Document text:

★ ★ ★ ★ ★ ★ ★

Studio album by Moonsorrow
- Released: 26 November 2001
- Recorded: 30 July – 10 August 2001 at Tico Tico Studio
- Genre: Folk metal, pagan metal, black metal
- Length: 48:35
- Label: Spikefarm
- Producer: Ahti Kortelainen

Moonsorrow chronology
| Suden uni (2001) | Voimasta ja kunniasta (2001) | Kivenkantaja (2003) |

= Voimasta ja kunniasta =

Voimasta ja kunniasta ("Of Strength and Honor") is the second full-length album by the Finnish folk metal band Moonsorrow. It was released on 26 November 2001 through Spinefarm Records.

Five of the six tracks have been performed live through the years with “Hiidenpelto” being the sole exception. “Sankarihauta”, “Kylän päässä” and “Aurinko ja Kuu” were first performed in late 2001, while “Sankaritarina” debuted no later than 2004 (though incomplete until 2011), being performed mostly as an encore. “Tyven” has been frequently played from tape since 2007, preceding “Sankarihauta”.

★ ★ ★ ★ ★ ★ ★

Supplied material:

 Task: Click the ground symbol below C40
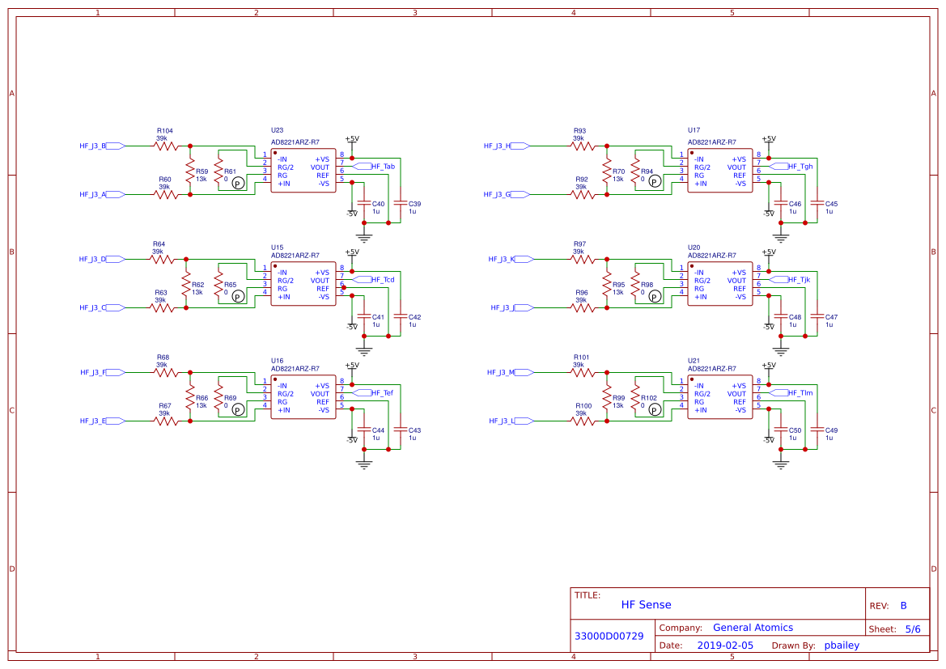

★ ★ ★ ★ ★ ★ ★

Task list:
a) List every song title that the album page names.
b) For each statement, say yes or no according to the album page, and quote the words that settle it. (i) The album was recorded at Tico Tico Studio. (ii) "Hiidenpelto" was first played live in 2004. (iii) It is Moonsorrow's third full-length album.

The answers:
a)
- Hiidenpelto
- Sankarihauta
- Kylän päässä
- Aurinko ja Kuu
- Sankaritarina
- Tyven

b)
(i) Yes: "Recorded: 30 July – 10 August 2001 at Tico Tico Studio"
(ii) No: "Five of the six tracks have been performed live through the years with “Hiidenpelto” being the sole exception."
(iii) No: "is the second full-length album by the Finnish folk metal band Moonsorrow"